第26話 温泉旅行③

 きょうだい全員でシャワーを浴びた後、軽く食事をとる俺達。夕食は大掃除を頑張ったご褒美として、出前を頼む流れになった。


食事後は再び大掃除に勤しむ。本当に細かいところはホコリがいっぱいだ…。



 そんな風に苦労しながらも、俺達なりの大掃除を終えた。充実感もさることながら、疲労感も半端ない。夜は熟睡できるだろうな。


そして…、3人一緒の夕食を迎える。


「本当に疲れたね~」


体力的に1番不利でありながら、美海は一生懸命やってくれた。


「そうね。美海も大地も頑張ってくれたわ」


「これぐらいは当然だろ。家族なんだから」


「ええ…」


会話が一区切りしたので、食事に集中する事になる。



 全員無事に完食した。腹が膨れたから、眠気はさらにひどくなる…。


「大地。お願いがあるんだけど良い?」


「どうした? 姉ちゃん?」


「朝、私と美海でお風呂と寝る順番についてジャンケンしたじゃない?」


「ああ…」

それがどうしたんだ?


「あれ、2日共一緒に出来ない? お昼のシャワーを一緒に出来たんだから、洗う事だってできるはずよね?」


「あたしもそうしたい! お兄ちゃんお願い!」


2人の願いはなるべく叶えたいが…。


「風呂は大丈夫だろうが、寝るのは無理だろ? ベッドはどう頑張ってもダブルだし、布団はシングル2枚しかないんだぞ? 3人一緒は…」


過去にベッドから落ちた俺と美海の分だ。いつでも布団に乗り換えられるように母さんが買ってくれたが、使われずに押し入れに入っている。


今回一緒に寝るにあたり、その布団が久々に活躍する思っていた。


「その2枚の布団を敷いてダブルっぽくしてから、大地を真ん中に私達が挟み込んで寝るの。抱き着くように寝れば、スペースはそんなにとらないはずよ」


「それ良いね! さすがお姉ちゃん!」


シングル2枚敷くスペースが心許ないが、本棚とかを動かせばギリいけるか?


「どうかしら? 大地?」


「その方向でいこう」


「ありがとう。今日はみんな早く寝るだろうし、すぐ準備しましょう」



 美海が自分の部屋の押し入れから布団を取り出してる間、俺は自室の本棚などを可能な限り動かす。力仕事になるが、姉ちゃんにも少し手伝ってもらった。

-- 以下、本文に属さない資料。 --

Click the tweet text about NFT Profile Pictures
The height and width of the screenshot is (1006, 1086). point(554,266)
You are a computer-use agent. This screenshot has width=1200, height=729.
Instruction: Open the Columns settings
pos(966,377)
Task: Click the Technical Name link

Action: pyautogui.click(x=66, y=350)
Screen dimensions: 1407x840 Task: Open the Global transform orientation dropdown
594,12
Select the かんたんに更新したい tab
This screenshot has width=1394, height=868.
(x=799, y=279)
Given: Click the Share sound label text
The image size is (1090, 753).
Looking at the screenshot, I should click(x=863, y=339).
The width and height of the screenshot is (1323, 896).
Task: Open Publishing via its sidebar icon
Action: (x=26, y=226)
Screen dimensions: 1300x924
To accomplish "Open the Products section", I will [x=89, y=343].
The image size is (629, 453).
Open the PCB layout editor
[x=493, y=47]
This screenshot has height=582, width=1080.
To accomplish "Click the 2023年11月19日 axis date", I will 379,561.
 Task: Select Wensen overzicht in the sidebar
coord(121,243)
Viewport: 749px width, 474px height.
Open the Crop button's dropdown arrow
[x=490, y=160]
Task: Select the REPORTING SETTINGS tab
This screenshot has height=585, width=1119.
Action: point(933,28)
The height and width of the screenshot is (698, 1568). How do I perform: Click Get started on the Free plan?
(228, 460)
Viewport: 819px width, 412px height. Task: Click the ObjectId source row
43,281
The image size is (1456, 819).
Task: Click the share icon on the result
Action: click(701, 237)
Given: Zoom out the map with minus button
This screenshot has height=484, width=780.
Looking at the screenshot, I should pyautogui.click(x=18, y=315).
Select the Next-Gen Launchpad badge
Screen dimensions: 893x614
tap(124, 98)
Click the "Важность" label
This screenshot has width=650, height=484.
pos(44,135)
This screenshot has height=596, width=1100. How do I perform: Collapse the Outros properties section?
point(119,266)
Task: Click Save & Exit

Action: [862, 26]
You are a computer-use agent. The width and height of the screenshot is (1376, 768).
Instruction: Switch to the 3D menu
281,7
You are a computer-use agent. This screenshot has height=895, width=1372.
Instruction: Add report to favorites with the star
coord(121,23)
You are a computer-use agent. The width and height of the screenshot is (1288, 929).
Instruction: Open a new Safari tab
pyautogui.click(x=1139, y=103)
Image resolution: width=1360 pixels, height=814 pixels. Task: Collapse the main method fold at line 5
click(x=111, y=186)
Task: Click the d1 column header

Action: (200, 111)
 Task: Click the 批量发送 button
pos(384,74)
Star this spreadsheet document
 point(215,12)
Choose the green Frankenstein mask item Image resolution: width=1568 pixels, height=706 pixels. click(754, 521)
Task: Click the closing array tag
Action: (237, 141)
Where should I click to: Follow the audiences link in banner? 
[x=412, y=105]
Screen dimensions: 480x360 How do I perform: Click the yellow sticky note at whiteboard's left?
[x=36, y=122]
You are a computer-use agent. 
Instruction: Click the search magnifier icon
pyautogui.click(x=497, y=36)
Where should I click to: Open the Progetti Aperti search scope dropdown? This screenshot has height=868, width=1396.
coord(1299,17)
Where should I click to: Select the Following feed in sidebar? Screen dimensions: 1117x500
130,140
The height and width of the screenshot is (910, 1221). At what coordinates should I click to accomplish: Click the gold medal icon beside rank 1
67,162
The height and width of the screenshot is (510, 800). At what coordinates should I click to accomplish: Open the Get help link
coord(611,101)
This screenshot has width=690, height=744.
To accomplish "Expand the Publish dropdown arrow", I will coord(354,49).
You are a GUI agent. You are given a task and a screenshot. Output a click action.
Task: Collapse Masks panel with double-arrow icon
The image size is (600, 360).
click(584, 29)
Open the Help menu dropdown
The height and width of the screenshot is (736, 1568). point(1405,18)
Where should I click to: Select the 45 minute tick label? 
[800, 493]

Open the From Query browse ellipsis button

それから布団を2枚敷いたところ、何とかスペースを確保できた。


「次は予行練習ね。大地、真ん中に寝てみて」


「わかった」


俺が寝たのに合わせ、姉ちゃんと美海が両側に寝始める。


「ちょっと狭いけど、お兄ちゃんがすぐそばにいて幸せ♡」


「私もよ♡ このまま…」


「このままが何だ?」


「何でもない。とりあえず寝れる事がわかったわね。シャワーの後の大掃除でまた汗かいたし、早めにお風呂に入りましょ」


「そうだな」


俺達は再び一緒に風呂に入る事になった。



 姉ちゃんと美海の裸にテンションは上がるものの、眠気が勢力を増しているせいでイマイチ興奮しきれない。


2人も似たような感じなのか、昼の時みたいな行動は特になかった。背中を洗ってあげる事はしたが、それ以外は黙々と洗い続ける感じだ。


そして風呂を済ませた後、寝るために全員俺の部屋に集結する。


「もうねむ~い」


「私もよ。大地、電気消して良い?」


「もちろん。俺もクタクタだ」


さっきの予行練習同様、俺を真ん中に姉ちゃんと美海は両側で横になる。



 「ねぇ大地。起きてる?」

真っ暗な部屋で、姉ちゃんが小声で訊いてきた。


「起きてるよ」

もうそろそろ限界だが。


「この間芽依から聴いたんだけど、店長さんとでヤったって」


「…マジ?」


須藤さんが店長の家の合鍵を持っているのは以前聴いた。(10話参照)

今も良好な関係なのは見ていてわかるが、まさかそこまでとは…。


「マジよ。私がお風呂の時に大人しくしてたのは、この時のためだったの♡」

姉ちゃんの手が、寝間着越しだが俺のに少し触れる。


「でも…、思ったより疲れたわ。今日は…無理」


それからすぐ、姉ちゃんの寝息が聞こえてくる。美海の寝息は聞こえないが寝てるんだろう。



 眠気がなかったら、姉ちゃんは俺とをする気だったに違いない。俺だって男だから興味はあるし、手を出したくなる。


しかし、いくらなんでもそこまで進むのはどうなんだ? ヤバくないか?


……ダメだ、これ以上起きてられない。明日じっくり考えるとしよう。